Aim ▸ Copy the records verbatim, starting with the line that contains "Where should I click to: Open the" and ending with the line that contains "will click(x=25, y=103).".
■ ■ ■ ■ ■ ■ ■
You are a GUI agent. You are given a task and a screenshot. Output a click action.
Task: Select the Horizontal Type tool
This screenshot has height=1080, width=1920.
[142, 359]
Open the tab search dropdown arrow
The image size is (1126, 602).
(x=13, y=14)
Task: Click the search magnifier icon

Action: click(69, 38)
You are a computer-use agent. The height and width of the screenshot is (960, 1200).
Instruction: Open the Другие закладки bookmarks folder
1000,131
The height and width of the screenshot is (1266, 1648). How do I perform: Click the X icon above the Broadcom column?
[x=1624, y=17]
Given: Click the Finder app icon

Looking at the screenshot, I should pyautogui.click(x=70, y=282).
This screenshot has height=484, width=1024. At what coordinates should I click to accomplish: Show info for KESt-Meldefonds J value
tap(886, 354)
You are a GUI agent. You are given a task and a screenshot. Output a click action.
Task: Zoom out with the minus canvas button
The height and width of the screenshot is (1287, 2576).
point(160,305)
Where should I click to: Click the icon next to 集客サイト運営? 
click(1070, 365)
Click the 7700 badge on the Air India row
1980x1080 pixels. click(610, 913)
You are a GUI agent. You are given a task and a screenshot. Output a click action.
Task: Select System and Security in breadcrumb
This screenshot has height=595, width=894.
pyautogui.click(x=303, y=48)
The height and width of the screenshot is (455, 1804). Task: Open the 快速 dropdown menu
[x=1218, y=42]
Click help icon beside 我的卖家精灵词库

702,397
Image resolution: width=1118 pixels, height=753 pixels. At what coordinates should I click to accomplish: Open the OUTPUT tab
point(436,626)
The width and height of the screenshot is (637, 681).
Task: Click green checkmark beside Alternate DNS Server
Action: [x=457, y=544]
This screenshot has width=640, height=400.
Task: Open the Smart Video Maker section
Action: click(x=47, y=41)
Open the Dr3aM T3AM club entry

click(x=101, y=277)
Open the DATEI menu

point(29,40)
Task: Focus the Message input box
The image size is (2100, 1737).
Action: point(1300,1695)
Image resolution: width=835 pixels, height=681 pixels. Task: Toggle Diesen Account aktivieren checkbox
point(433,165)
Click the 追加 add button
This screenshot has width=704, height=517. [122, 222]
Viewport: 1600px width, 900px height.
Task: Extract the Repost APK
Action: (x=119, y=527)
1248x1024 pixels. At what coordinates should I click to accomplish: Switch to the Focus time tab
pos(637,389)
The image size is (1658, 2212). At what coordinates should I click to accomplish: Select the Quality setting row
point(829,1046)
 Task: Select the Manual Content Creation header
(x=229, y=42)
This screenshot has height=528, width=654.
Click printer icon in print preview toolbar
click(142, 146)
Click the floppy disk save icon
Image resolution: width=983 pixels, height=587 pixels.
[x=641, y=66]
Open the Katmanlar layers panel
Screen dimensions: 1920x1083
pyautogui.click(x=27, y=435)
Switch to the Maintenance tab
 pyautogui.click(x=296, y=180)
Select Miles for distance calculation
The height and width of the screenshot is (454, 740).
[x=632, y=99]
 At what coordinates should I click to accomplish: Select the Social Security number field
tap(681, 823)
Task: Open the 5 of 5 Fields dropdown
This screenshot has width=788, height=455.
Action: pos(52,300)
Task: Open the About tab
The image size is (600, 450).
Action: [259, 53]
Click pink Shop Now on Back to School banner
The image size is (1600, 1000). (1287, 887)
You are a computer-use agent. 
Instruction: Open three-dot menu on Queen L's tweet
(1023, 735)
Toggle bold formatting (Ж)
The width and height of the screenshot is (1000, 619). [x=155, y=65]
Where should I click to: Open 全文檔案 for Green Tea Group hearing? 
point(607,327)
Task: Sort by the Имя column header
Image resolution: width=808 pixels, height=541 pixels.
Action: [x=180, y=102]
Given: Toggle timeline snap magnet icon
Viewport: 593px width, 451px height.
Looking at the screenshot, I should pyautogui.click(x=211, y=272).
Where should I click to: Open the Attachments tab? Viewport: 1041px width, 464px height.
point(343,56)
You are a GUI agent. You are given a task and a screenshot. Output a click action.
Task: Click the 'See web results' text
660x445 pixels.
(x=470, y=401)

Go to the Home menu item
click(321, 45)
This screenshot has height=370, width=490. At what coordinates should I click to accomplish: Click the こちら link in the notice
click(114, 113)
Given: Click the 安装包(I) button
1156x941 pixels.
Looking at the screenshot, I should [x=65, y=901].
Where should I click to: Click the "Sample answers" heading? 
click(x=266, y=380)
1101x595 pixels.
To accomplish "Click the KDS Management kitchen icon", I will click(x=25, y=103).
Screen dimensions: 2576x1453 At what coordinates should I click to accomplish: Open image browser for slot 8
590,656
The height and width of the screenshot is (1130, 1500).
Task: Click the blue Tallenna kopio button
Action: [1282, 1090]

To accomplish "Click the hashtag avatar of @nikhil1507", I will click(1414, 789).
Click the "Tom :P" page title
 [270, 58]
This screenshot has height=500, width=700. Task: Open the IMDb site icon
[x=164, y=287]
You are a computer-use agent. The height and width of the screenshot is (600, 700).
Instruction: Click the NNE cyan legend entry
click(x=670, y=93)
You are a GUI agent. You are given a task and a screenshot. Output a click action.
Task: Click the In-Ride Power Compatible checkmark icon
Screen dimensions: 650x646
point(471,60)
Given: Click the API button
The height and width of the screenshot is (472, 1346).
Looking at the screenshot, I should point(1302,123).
■ ■ ■ ■ ■ ■ ■
Task answer ▸
Where should I click to: Open the Attachments tab? Viewport: 1041px width, 464px height.
point(343,56)
You are a GUI agent. You are given a task and a screenshot. Output a click action.
Task: Click the 'See web results' text
660x445 pixels.
(x=470, y=401)

Go to the Home menu item
click(321, 45)
This screenshot has height=370, width=490. At what coordinates should I click to accomplish: Click the こちら link in the notice
click(114, 113)
Given: Click the 安装包(I) button
1156x941 pixels.
Looking at the screenshot, I should [x=65, y=901].
Where should I click to: Click the "Sample answers" heading? 
click(x=266, y=380)
1101x595 pixels.
To accomplish "Click the KDS Management kitchen icon", I will click(x=25, y=103).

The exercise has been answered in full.